Requirement: Exclude all pictures. Then restate, word for word, the entries from the first line through the line that contains "The image size is (574, 514).".

Supplied material:
BEGIN

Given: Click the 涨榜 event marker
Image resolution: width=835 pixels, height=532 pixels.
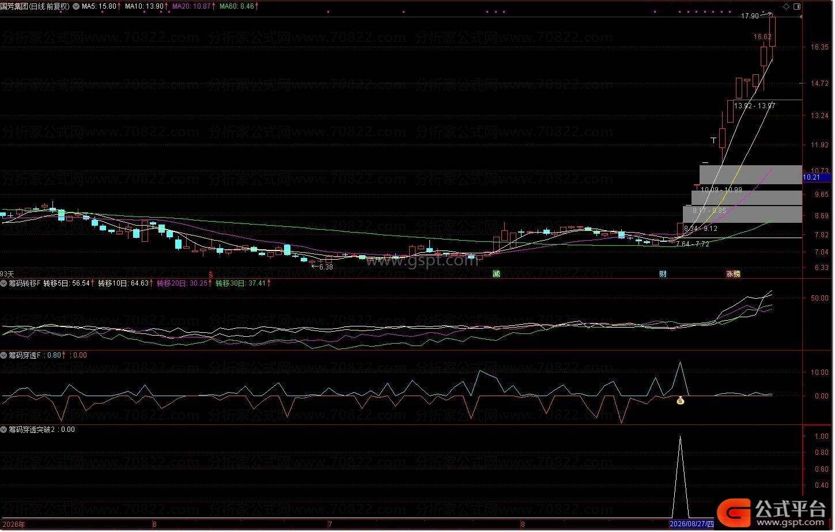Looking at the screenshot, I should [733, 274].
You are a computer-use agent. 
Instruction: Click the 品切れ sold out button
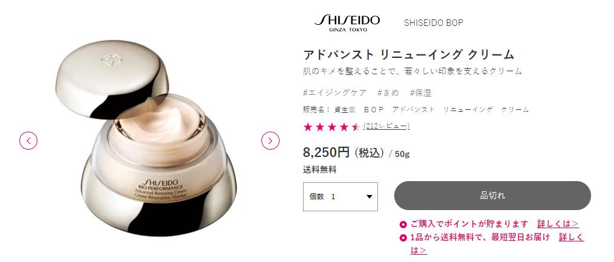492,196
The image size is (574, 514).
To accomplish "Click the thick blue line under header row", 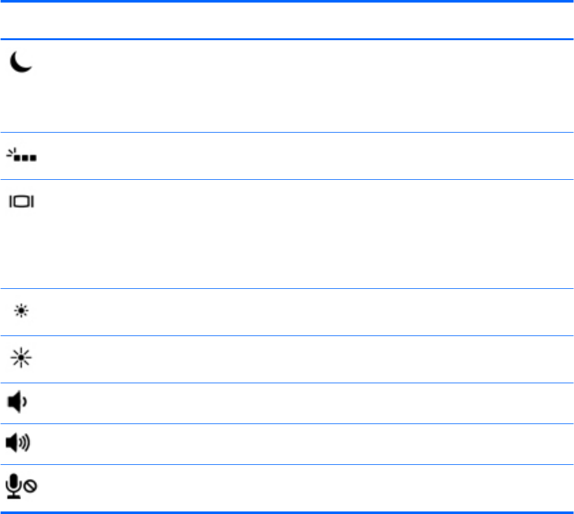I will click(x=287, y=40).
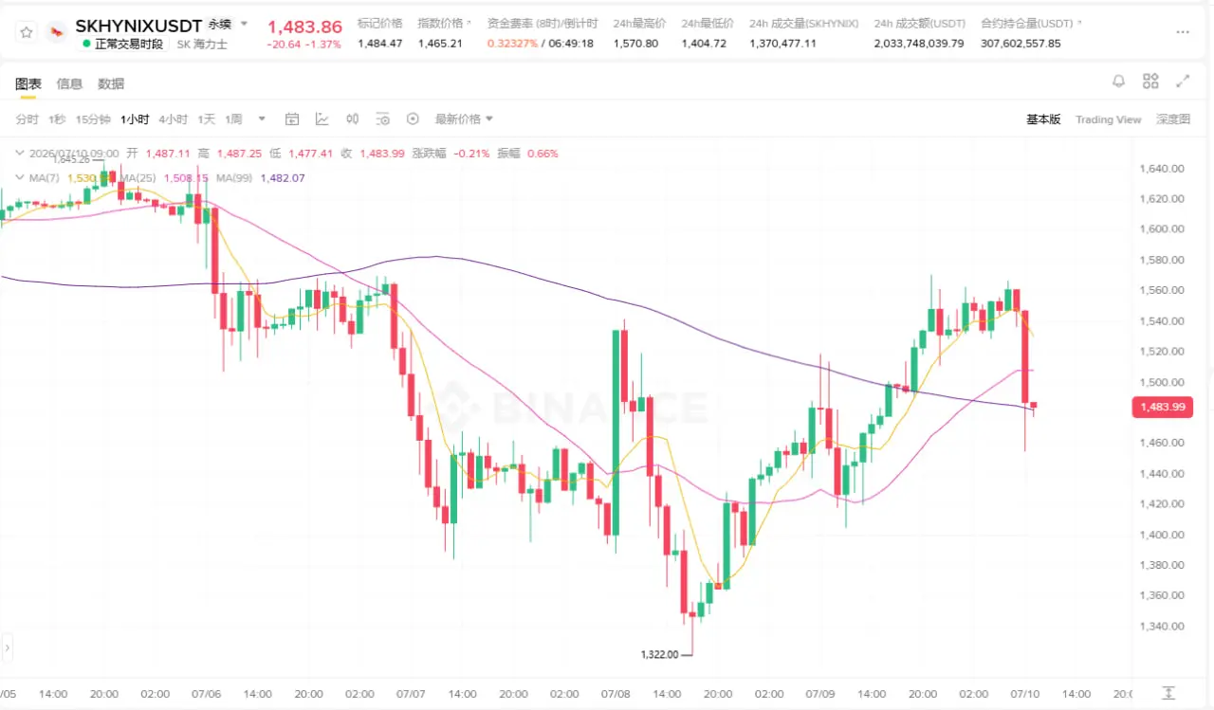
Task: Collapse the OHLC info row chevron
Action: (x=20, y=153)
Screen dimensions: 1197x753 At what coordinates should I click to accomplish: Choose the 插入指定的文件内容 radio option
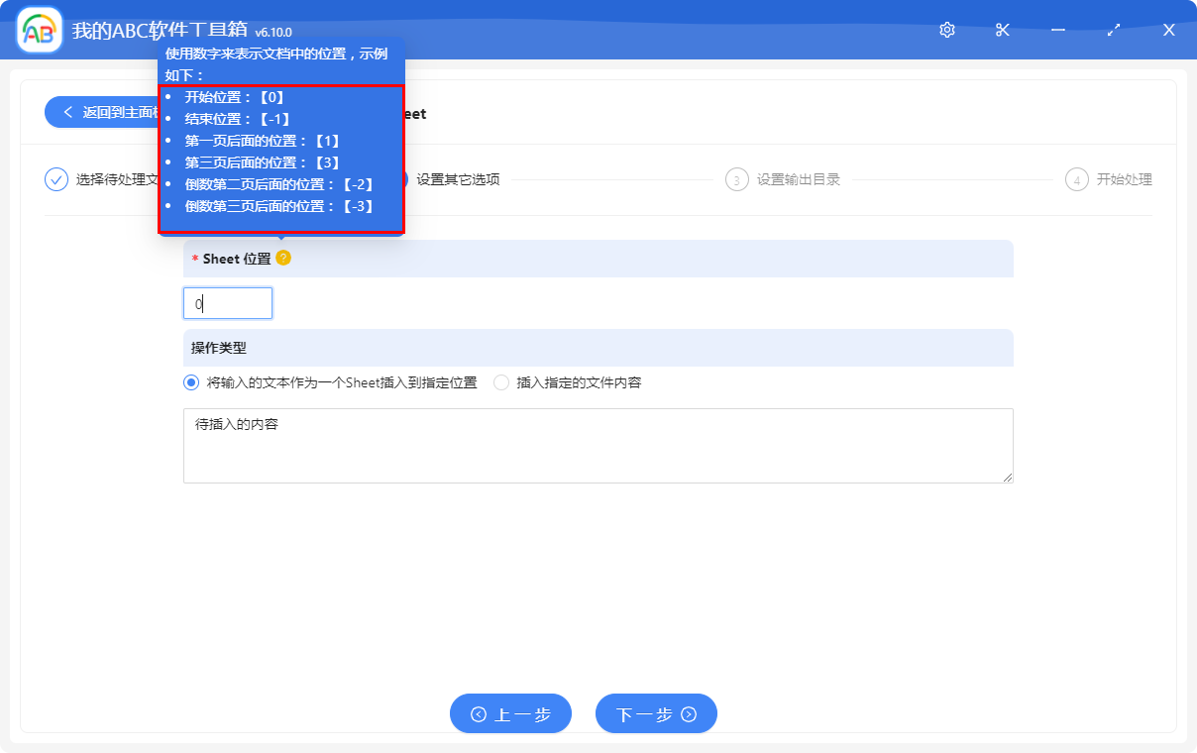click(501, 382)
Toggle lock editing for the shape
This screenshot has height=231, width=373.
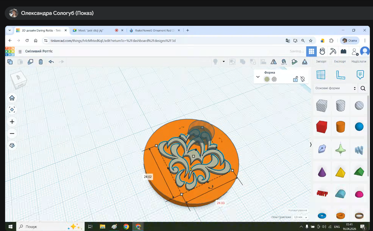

END

Solution to the problem:
Given: Click the 涨榜 event marker
Image resolution: width=835 pixels, height=532 pixels.
Looking at the screenshot, I should [733, 274].
You are a computer-use agent. 
Instruction: Click the 品切れ sold out button
492,196
The image size is (574, 514).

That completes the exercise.